What needs to be done: The answer must consist solely of the line that contains "Task: Click the Transaction" and all subsequent lines of the data, each reproduced exactly.

Source data:
Segment Open

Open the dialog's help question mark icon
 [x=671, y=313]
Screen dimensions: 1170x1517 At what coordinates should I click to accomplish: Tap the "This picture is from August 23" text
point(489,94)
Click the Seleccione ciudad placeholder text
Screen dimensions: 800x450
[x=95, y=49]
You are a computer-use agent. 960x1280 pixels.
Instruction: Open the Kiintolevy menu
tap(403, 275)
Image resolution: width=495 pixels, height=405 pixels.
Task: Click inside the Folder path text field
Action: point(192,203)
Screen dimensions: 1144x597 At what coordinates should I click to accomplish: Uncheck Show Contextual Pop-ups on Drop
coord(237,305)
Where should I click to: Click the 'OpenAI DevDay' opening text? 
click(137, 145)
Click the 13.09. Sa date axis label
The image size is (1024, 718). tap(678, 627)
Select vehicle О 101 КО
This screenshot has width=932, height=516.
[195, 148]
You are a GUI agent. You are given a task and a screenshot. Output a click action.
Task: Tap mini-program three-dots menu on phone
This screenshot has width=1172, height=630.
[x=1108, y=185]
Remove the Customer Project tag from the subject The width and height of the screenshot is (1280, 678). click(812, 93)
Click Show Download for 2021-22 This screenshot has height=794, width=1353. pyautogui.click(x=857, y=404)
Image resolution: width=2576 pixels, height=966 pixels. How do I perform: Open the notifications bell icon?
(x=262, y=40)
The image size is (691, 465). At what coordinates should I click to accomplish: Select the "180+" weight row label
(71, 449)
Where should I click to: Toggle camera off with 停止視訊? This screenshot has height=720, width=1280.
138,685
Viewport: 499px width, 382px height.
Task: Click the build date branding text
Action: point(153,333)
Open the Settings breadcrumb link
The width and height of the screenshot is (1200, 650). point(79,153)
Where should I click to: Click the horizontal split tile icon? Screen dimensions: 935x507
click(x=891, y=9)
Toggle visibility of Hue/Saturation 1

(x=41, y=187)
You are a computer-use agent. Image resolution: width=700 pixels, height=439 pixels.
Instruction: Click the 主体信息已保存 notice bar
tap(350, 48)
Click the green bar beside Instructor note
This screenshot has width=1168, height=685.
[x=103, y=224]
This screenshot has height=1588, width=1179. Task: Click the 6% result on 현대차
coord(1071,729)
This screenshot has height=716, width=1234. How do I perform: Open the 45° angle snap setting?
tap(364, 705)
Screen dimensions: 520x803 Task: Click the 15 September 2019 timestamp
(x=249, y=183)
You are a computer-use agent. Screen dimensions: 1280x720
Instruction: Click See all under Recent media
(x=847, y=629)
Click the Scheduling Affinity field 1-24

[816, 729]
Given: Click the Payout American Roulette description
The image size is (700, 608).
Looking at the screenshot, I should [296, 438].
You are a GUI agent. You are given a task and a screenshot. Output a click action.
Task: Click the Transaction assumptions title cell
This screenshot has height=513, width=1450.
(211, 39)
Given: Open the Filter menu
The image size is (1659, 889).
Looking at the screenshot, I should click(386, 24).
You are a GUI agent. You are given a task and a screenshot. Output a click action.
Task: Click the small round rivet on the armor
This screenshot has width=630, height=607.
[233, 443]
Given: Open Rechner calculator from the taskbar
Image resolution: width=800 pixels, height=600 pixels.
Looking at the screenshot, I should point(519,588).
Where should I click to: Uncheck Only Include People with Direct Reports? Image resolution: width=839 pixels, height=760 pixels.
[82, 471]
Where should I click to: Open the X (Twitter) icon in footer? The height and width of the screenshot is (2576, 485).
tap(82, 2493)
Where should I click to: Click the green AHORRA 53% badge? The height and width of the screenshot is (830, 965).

Segment Closed

Problem solution:
Task: Click the Transaction assumptions title cell
This screenshot has height=513, width=1450.
(211, 39)
Given: Open the Filter menu
The image size is (1659, 889).
Looking at the screenshot, I should click(386, 24).
You are a GUI agent. You are given a task and a screenshot. Output a click action.
Task: Click the small round rivet on the armor
This screenshot has width=630, height=607.
[233, 443]
Given: Open Rechner calculator from the taskbar
Image resolution: width=800 pixels, height=600 pixels.
Looking at the screenshot, I should point(519,588).
Where should I click to: Uncheck Only Include People with Direct Reports? Image resolution: width=839 pixels, height=760 pixels.
[82, 471]
Where should I click to: Open the X (Twitter) icon in footer? The height and width of the screenshot is (2576, 485).
tap(82, 2493)
Where should I click to: Click the green AHORRA 53% badge? The height and width of the screenshot is (830, 965).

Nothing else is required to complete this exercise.